**DO THIS**
Rewrite the lines of the listing below, from the line containing "You are a GUI" through the end of the listing, inclusive, replacing "preview" with "display" and changing nothing else. Leave the pictures out of your answer.

**Entries on target coordinates**
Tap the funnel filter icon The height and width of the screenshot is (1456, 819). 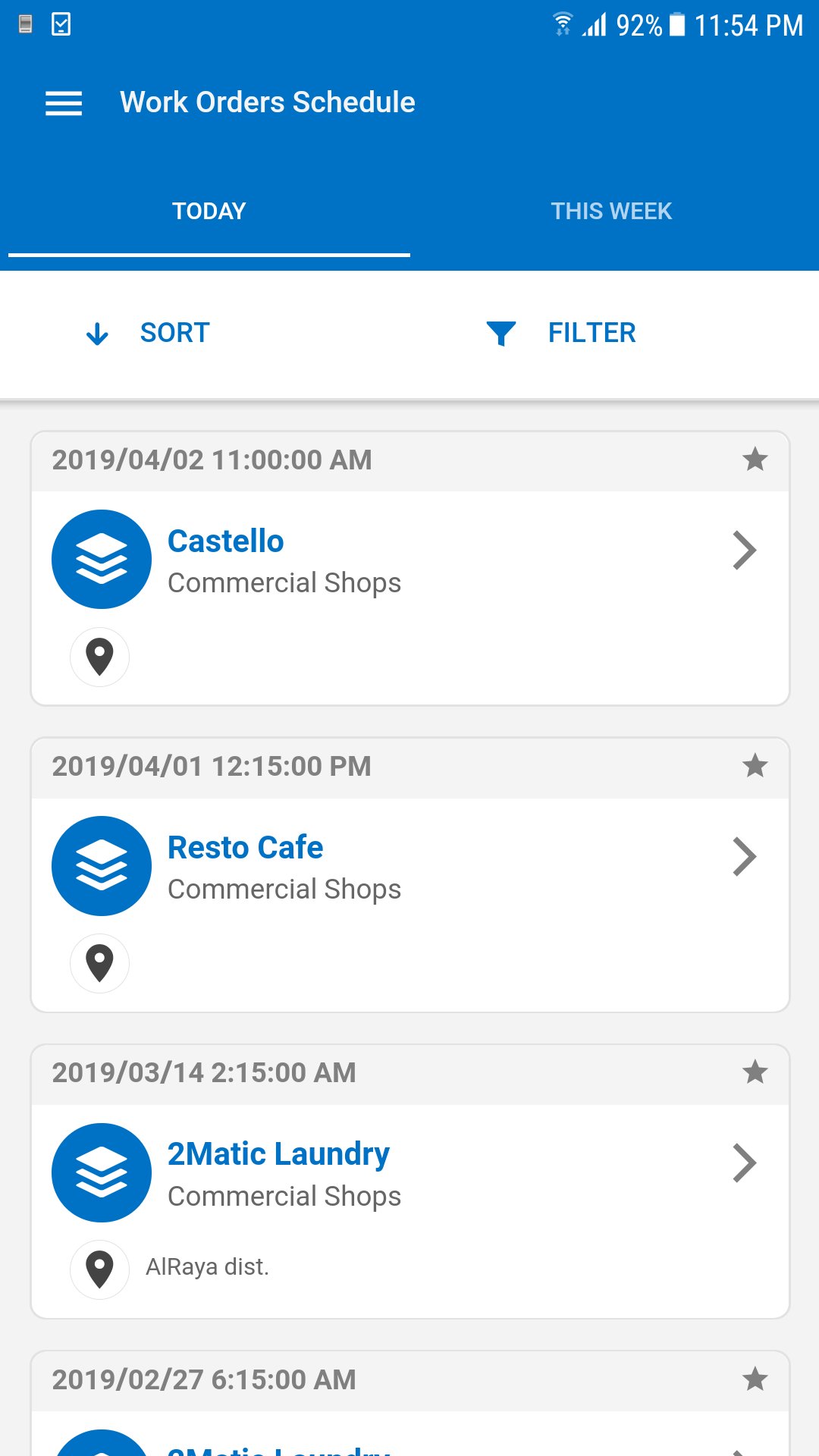(x=501, y=334)
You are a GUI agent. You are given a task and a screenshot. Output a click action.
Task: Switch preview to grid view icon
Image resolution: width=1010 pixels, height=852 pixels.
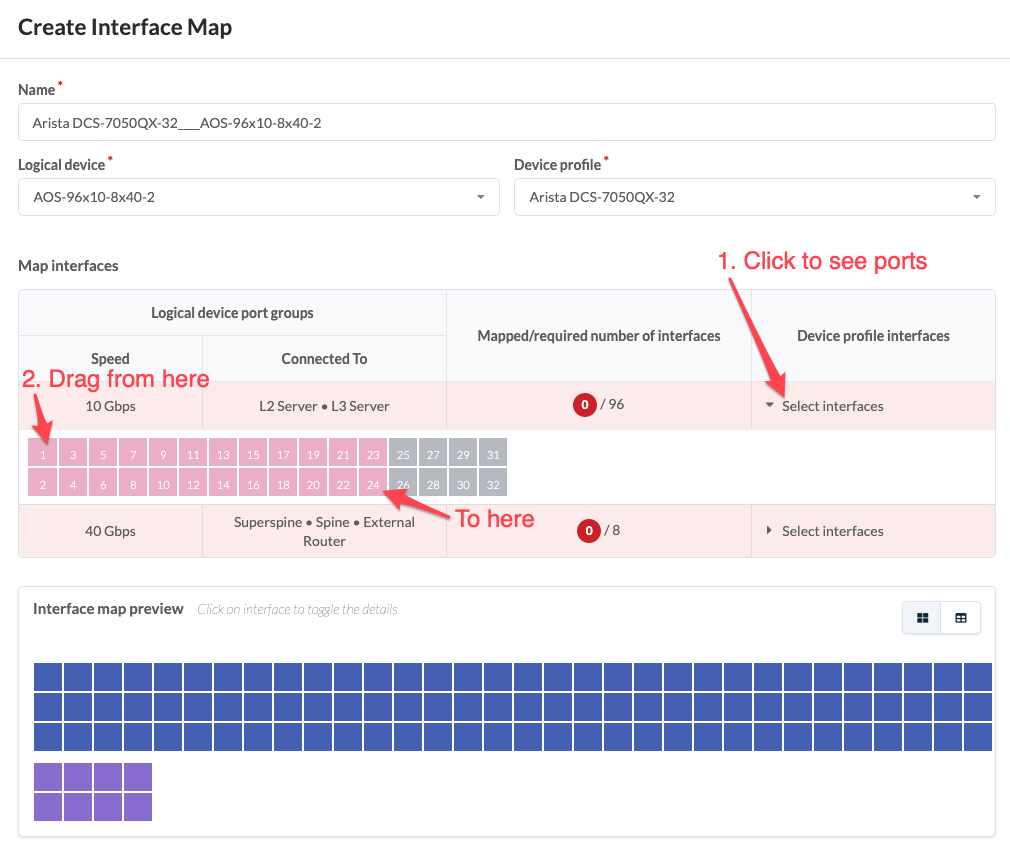[x=921, y=618]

**RESPONSE TO THE TASK**
You are a GUI agent. You are given a task and a screenshot. Output a click action.
Task: Switch display to grid view icon
Image resolution: width=1010 pixels, height=852 pixels.
[x=921, y=618]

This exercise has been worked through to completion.